I glare at his outstretched hand. "I don't need a shrink. Things have been a little rough since my father's death, but it doesn't mean I need a doctor poking around in my head, trying to come up with reasons for my aggression."
"You're wrong. That's exactly what you need because it's getting worse. And right now, the media is portraying you as a bully. You worry about showing weakness, but what about the example you're setting for fans who are kids? Maybe kids who are questioning their sexuality?"

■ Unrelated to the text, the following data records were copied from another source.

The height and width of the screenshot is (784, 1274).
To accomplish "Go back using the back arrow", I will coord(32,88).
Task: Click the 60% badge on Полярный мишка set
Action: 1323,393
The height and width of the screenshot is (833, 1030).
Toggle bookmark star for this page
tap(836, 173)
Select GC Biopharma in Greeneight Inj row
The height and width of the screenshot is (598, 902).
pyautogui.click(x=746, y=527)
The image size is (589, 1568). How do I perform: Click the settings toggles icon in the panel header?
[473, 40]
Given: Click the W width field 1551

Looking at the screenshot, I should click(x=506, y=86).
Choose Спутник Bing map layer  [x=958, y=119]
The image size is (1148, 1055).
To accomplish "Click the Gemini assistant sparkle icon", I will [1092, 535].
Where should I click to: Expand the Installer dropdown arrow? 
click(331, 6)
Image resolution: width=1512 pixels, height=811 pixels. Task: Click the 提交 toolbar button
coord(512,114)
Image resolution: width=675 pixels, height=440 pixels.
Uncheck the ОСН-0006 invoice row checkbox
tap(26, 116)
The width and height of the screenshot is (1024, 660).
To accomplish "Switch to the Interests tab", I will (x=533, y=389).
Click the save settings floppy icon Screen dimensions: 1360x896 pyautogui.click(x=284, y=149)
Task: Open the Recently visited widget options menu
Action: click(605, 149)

Marc walks around to the front of his desk and sits on the edge, his face grim. "Look, I know this was your dad's thing. I know how much he loved the team and how he wanted to be a real part of it. And I know the circumstances aren't ideal, with his death being so recent. But like it or not, you now own the Cincinnati Crusaders. An elite NFL team. People would kill for the opportunity to be part of something like this organization, and it's yours to mold and grow. But right now, you're messing with the heads of every guy on that team because they have no idea what you're going to do next and how the public might react. With a preseason game only a couple of days away, you need to inspire confidence, not fear and apprehension."
A bully.
No better than that asshole Brett Travers.
I snatch the card out of Marc's hand.
My God, I spent so much time closing myself off to people so that they could never get in close enough to bully me, and now I'm that fucking guy—the asshole at risk for losing the last of anything good in his whole damn life.